Réélu avec 97,81 % des voix, le président Ismaïl Omar Guelleh a officiellement été investi pour un nouveau mandat à la tête de Djibouti. Au pouvoir depuis 1999, le chef de l’État djiboutien entame ainsi un sixième quinquennat consécutif, confirmant sa longévité exceptionnelle sur la scène politique africaine. Âgé de 78 ans, il demeure l’un des dirigeants les plus anciens du continent encore en fonction.

Né le 27 novembre 1947 à Dire Dawa, Ismaïl Omar Guelleh est arrivé au pouvoir le 8 mai 1999, succédant à son oncle, Hassan Gouled Aptidon, premier président de Djibouti après l’indépendance. En près de trois décennies, il a consolidé son contrôle politique dans ce petit pays stratégique de la Corne de l’Afrique.

Situé entre la mer Rouge et l’océan Indien, Djibouti occupe une position géopolitique majeure. Le pays accueille plusieurs bases militaires étrangères, notamment américaines, françaises et chinoises, faisant de lui un allié incontournable dans la lutte contre le terrorisme et dans la sécurisation des routes maritimes internationales. Cette importance stratégique a renforcé le poids diplomatique du régime de Ismaïl Omar Guelleh sur la scène internationale.

Sa réélection suscite toutefois des débats sur la longévité au pouvoir des dirigeants africains. Plusieurs observateurs estiment que la stabilité politique de Djibouti contraste avec les critiques régulières de l’opposition et des organisations de défense des droits humains, qui dénoncent un espace démocratique limité.
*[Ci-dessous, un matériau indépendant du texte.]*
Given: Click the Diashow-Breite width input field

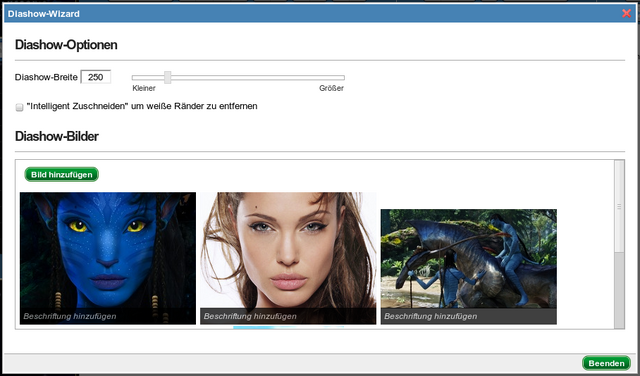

Malgré cela, le président conserve une forte emprise sur les institutions du pays.

En Afrique, d’autres chefs d’État sont également connus pour leur longévité politique, parmi lesquels Paul Biya au Cameroun, au pouvoir depuis 1982, ou encore Yoweri Museveni en Ouganda depuis 1986. Ces exemples alimentent régulièrement les débats sur les limitations de mandats présidentiels et l’alternance démocratique sur le continent africain.

Du côté de la République démocratique du Congo, la question d’un éventuel maintien prolongé au pouvoir de Félix Tshisekedi continue également de diviser l’opinion publique. Entre partisans de la continuité et défenseurs de l’alternance, le débat reste ouvert dans plusieurs pays africains où la stabilité politique se confronte aux aspirations démocratiques des populations.